Depending on how VLANs/BDs are extended on the leaf nodes, symmetric or asymmetric routing may be observed. In the case of symmetric routing, routing on a VLAN/BD occurs only at a single router/leaf in the network. On the other hand, when the same VLAN/BD is extended on multiple routers, in the presence of distributed anycast gateway, each leaf node performs routing for traffic entering from local edge ports, causing routing to occur asymmetrically, depending on the direction of traffic.

Import/export route-map filtering

The route-map-based filtering of routes imported into IPVRF or exported into EVPN is supported. An import or export route-map can be applied under IPv4 or IPv6 address-family under a VRF configuration, as shown in the following example configuration.

device(vrf-red-ipv4-unicast)# import map my-import-filter evpn
device(vrf-red-ipv4-unicast)# export map my-export-filter evpn

Conversion of MACIP to host route to avoid traffic tromboning

In a typical IP Fabric network where distributed anycast gateway is configured on multiple leaf nodes, the same connected prefix is advertised by multiple nodes. A leaf node that does not extend the same VLAN/BD, but has extended the VRF, imports these prefixes, forms ECMP, and load balances the traffic across the tunnels.
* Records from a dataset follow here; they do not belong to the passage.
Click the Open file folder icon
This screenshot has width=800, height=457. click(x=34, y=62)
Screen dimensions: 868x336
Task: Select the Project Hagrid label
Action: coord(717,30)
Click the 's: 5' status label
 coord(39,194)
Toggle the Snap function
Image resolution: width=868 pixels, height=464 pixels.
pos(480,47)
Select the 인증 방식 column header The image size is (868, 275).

Because of ECMP, traffic may take a suboptimal path as shown in the following figure.

Click to expand in new window
Avoiding suboptimal paths by converting MACIP routes to host routes

In order to avoid the suboptimal forwarding, a router extending the tenant VRF accepts MACIP routes matching the IP VRF RT in the EVPN table and converts those MACIP routes to IPv4 /32 prefix routes or IPv6 /128 or routes and imports them into the IP VRF table.

Anycast/VRRP IPv4 and IPv6 prefix routes are advertised with BGP default gateway extended community.
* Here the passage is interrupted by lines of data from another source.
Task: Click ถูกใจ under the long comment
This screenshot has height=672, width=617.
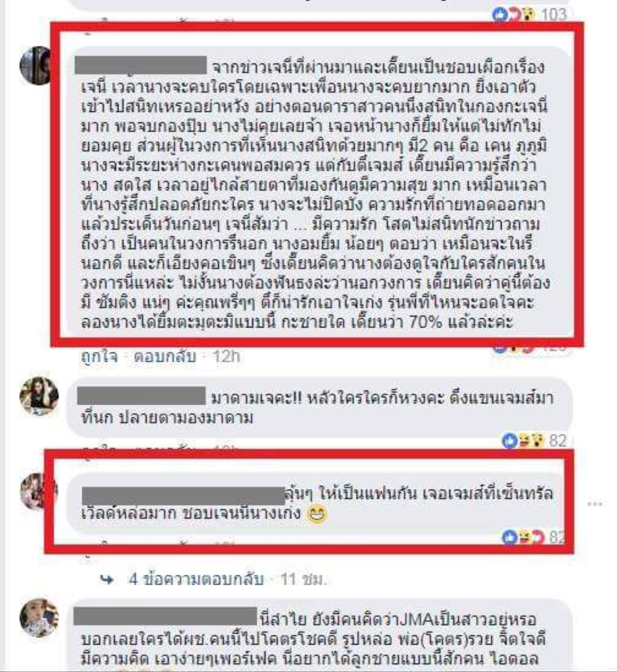Action: tap(99, 356)
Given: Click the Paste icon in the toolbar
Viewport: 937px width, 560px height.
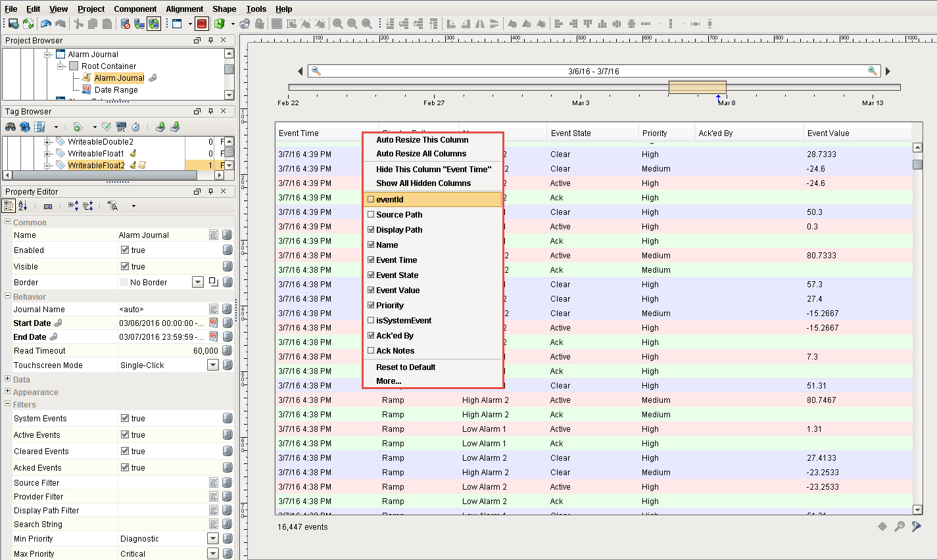Looking at the screenshot, I should click(107, 24).
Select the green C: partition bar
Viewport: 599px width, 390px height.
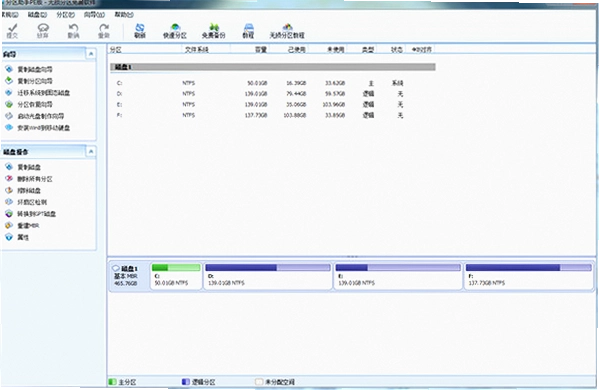coord(176,267)
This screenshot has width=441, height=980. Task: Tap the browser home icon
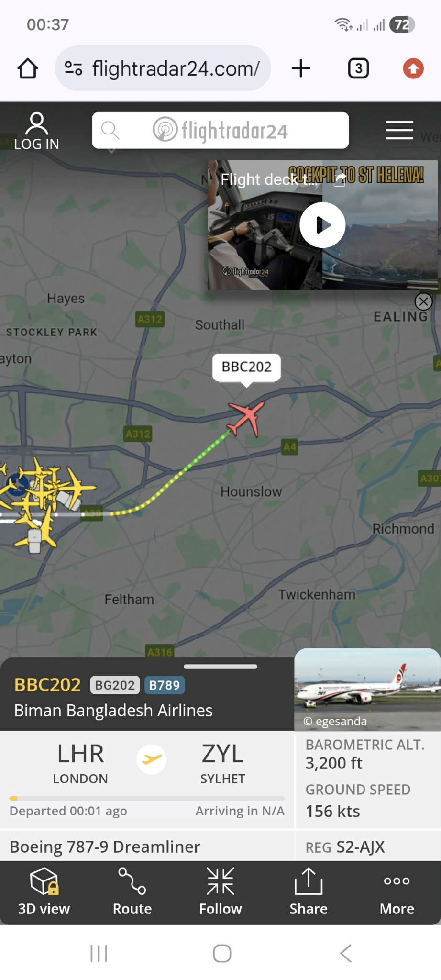coord(28,68)
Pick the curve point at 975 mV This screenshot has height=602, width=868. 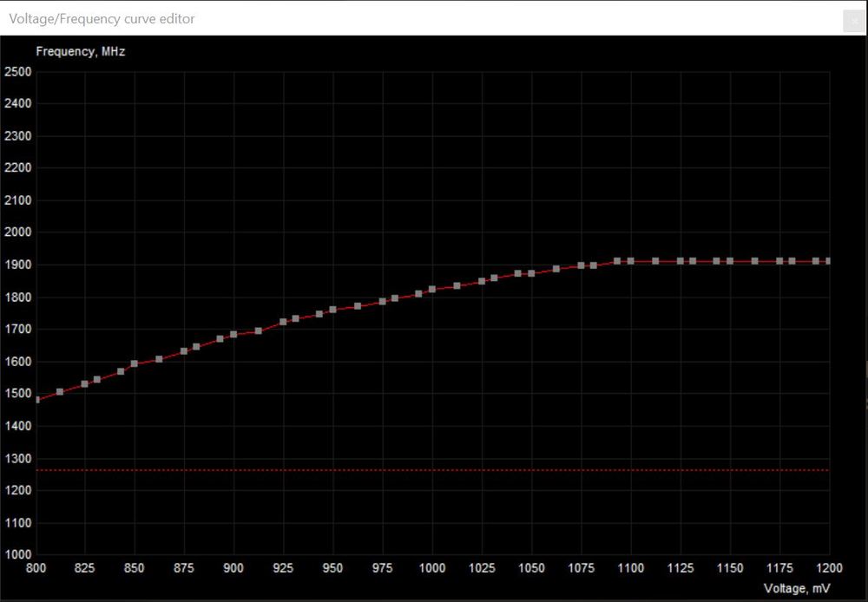coord(383,301)
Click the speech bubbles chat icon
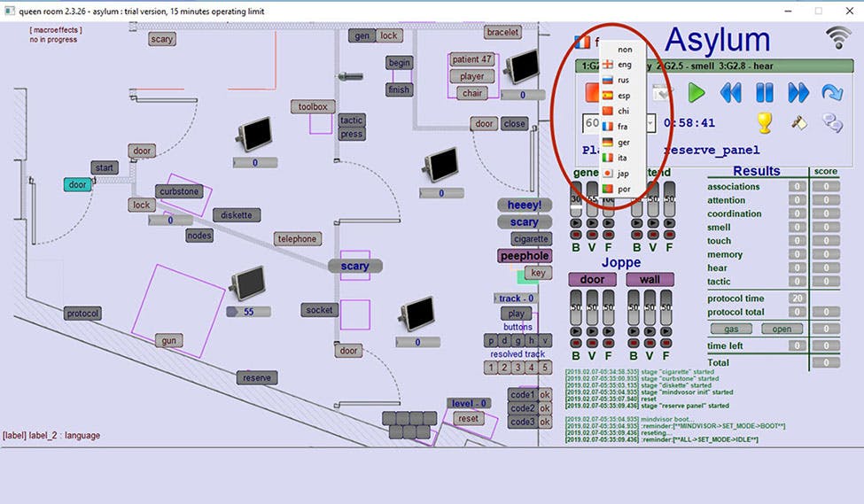Image resolution: width=864 pixels, height=504 pixels. point(831,123)
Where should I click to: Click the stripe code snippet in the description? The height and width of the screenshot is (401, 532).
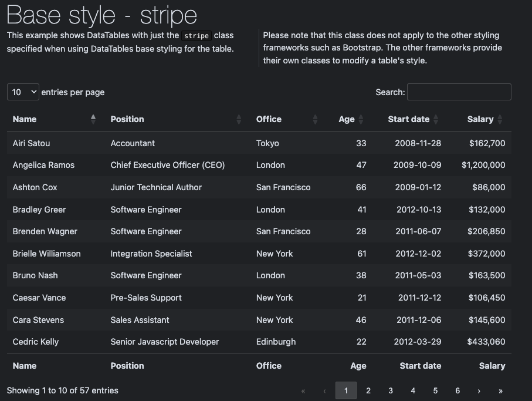click(x=196, y=35)
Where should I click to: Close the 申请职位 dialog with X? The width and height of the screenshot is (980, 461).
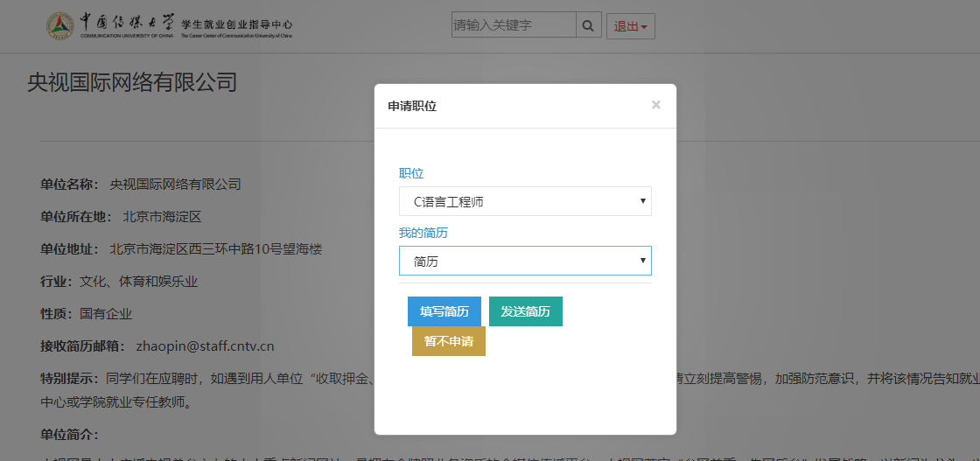655,105
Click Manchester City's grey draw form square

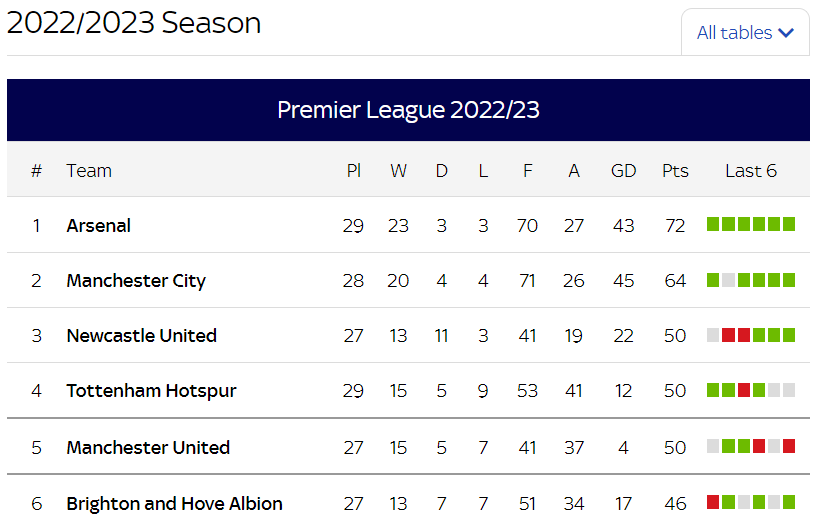(x=729, y=280)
In the current release, because conversational ARP/ND is not supported, all converted IPv4 /32 host routes are installed in the forwarding plane. On the other hand, even though prefixes are received with default-gateway extended community, they are installed in the forwarding plane as normal prefix routes pointing to the ECMP next-hop.
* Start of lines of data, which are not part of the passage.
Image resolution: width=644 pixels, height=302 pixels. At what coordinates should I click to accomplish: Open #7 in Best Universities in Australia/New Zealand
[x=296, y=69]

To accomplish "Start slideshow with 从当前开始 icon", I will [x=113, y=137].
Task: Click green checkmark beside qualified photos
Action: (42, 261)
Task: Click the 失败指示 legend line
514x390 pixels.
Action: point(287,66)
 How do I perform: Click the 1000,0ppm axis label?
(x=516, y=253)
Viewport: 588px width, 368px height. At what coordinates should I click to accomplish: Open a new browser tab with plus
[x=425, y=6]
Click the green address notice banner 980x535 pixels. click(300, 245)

By default, the conversion of MACIP routes to host routes is enabled. However, it can be disabled by means of the following configuration under BGP EVPN address-family.

router bgp
  address-family l2vpn evpn
    suppress ipv4 host-route
    !
!

Avoiding traffic tromboning in an MCT cluster

In an EVPN VXLAN network, Type-5 prefix routes are advertised by an MCT cluster with a source VTEP IP address that is common within the cluster. Also, each route carries a router-MAC address that is system-MAC unique to an MCT node. The remote node installing the prefix routes advertised by the MCT peer chooses one of the paths in the forwarding plane. However, an intermediate router may further load balance the traffic depending on the destination LVTEP IP address.

In the following figure, traffic towards Host/VM is load balanced by R3 across R1–R2 ECMP paths (the same next-hop but with different router-MAC addresses). However, the same traffic gets load balanced again by Spine across R1 and R2. Because of the underlay load balancing, Layer 3 traffic with the router-MAC of R2 may land on R1 and conversely. Because the destination MAC after VXLAN tunnel termination belongs to the MCT peer, traffic is Layer 2-switched to the MCT peer and is then routed there. This causes traffic tromboning.

Click to expand in new window
Avoiding traffic tromboning for EVPN Layer 3 traffic in an MCT cluster

This issue is resolved by exchanging the router-MAC address within the MCT cluster and installing the router MAC address of the MCT peer for routing based on the following example configuration.

vrf red
  evpn irb ve 10 cluster-gateway

When a peer gateway configuration is present for an EVPN IRB VE interface for the VRF, Layer 3 traffic destined for the MCT peer‘s router MAC in the corresponding VLAN/BD is routed locally.